Le quotidien des Cubains sans carburant en 2023
La vente de diesel est désormais suspendue à Cuba et la vente d’essence est rationnée, permettant aux propriétaires de véhicules d’accéder à 20 litres via une application. Selon une étude du cabinet de consultant cubain Auge, 96,4% des petites et moyennes entreprises privées, soit plus de 8.900 entreprises, sont touchées de façon « sévère » à « catastrophique » par la pénurie de carburant.
Coupures de courant prolongées, transport limité, emplois menacés et prix à la hausse : la crise énergétique impacte la vie quotidienne des Cubains, tandis que l’état des réserves de carburant demeure incertain.
Sur l’île de 9,6 millions d’habitants, la vente de diesel a été suspendue et l’essence est fortement rationnée. Les propriétaires de véhicules peuvent accéder à 20 litres d’essence via une application dédiée, ce qui peut prendre plusieurs mois. Le transport public a été considérablement réduit, et les prix des courses des rares taxis privés encore en circulation à La Havane ont doublé, ce qui a également affecté les triporteurs électriques servant de transport collectif.
« Selon une étude du cabinet de consultant cubain Auge, 96,4% des petites et moyennes entreprises privées, représentant plus de 8.900 entreprises, sont touchées de manière ‘sévère’ à ‘catastrophique’ par la pénurie de carburant », indique le rapport. « Les temps sont compliqués », confie à l’AFP Yixander Diaz, un maçon de 27 ans habitant un quartier périphérique de La Havane, qui se déplace à vélo, transportant outils et matériaux. Un chauffeur de taxi a été contraint de « ranger la moto, la voiture et prendre le vélo » pour retrouver son ancien métier de maçon et « continuer à survivre » afin de nourrir ses deux enfants.
Le gouvernement a promis de maintenir à 100% les salaires des employés d’État pendant au moins un mois après l’annonce d’un ensemble de mesures, incluant le télétravail et la semaine de quatre jours, pour réduire la consommation d’électricité et de carburant. Cependant, le ralentissement de l’activité économique commence déjà à affecter les entreprises privées, les travailleurs indépendants et les petits emplois informels.
« A tout moment, je peux me retrouver sans travail et je ne sais pas comment je vais nourrir ma famille », s’inquiète Alexander Callejas, 49 ans, gardien de voiture devant un restaurant de la Vieille Havane, où les clients arrivant en voiture se font de plus en plus rares.

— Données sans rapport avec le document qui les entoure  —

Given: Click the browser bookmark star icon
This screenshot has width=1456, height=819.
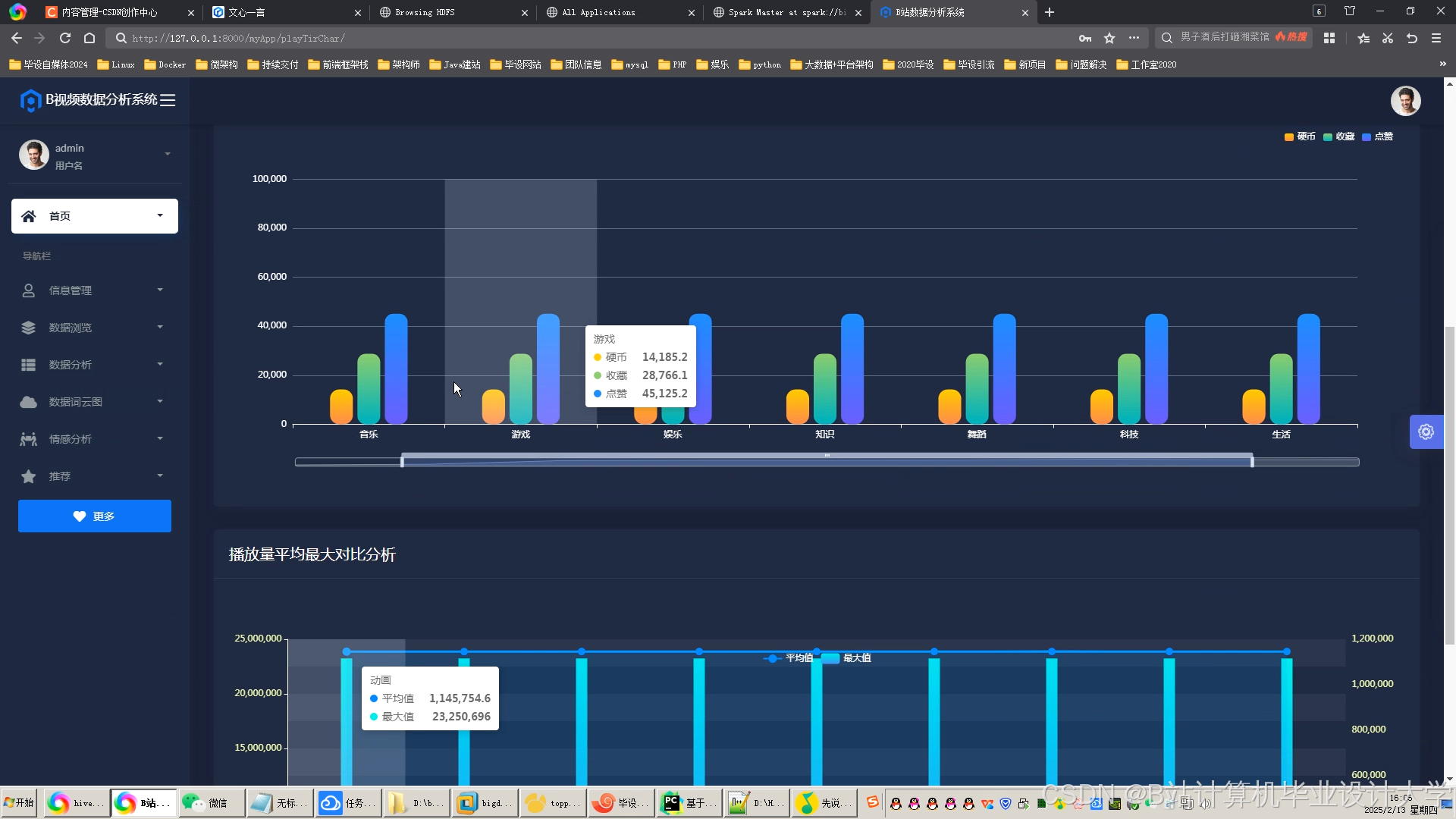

La production de pétrole à Cuba ne suffit qu’à assurer le fonctionnement des centrales thermiques pour la génération d’électricité. Le manque de diesel bloque les générateurs qui complètent la production. Entre le 1er janvier et le 15 février, la disponibilité d’électricité a diminué de 20% par rapport à 2025, une année où Cuba avait à peine satisfait la moitié de ses besoins, selon des données officielles analysées par l’AFP. Cependant, cette baisse est atténuée par une augmentation notable de la production d’énergie solaire depuis début 2026 (+42,3% par rapport à 2025).
Dans le quartier du Centro à La Havane, Eduardo, qui a préféré garder l’anonymat, attend avec résignation le retour de l’électricité « pour pouvoir cuisiner ». « On nous la coupe tous les jours », déplore-t-il.
La montée des prix du carburant et la pénurie de transports ont provoqué une hausse des tarifs de produits tels que l’huile dans les commerces privés, ainsi que de certaines denrées agricoles, ce qui rend l’offre déjà limitée encore plus coûteuse, dans un pays qui importe 80% de sa nourriture. Luis Amauri Morales, 52 ans, vendeur ambulant de fruits et légumes, signale que ces produits frais deviennent chaque jour plus onéreux. « La pénurie peut arriver » si la crise du carburant et l’augmentation du prix du pétrole persistent, redoute-t-il, alors qu’un litre de pétrole s’échange à 5 dollars sur le marché noir.
Dans le même quartier, Yordan Gonzalez, 20 ans, employé d’un petit kiosque vendant des fruits, légumes et quelques produits importés, éprouve déjà les conséquences de cette pénurie. « Nous commençons à travailler à neuf heures du matin et à midi nous devons déjà fermer, parce qu’il n’y a pas de marchandise » et « il n’y a pas de carburant » pour en faire venir davantage.
Au port de Mariel, le principal port commercial de La Havane, les conteneurs s’accumulent en raison du manque de diesel pour distribuer les marchandises, selon une source du secteur contactée par l’AFP.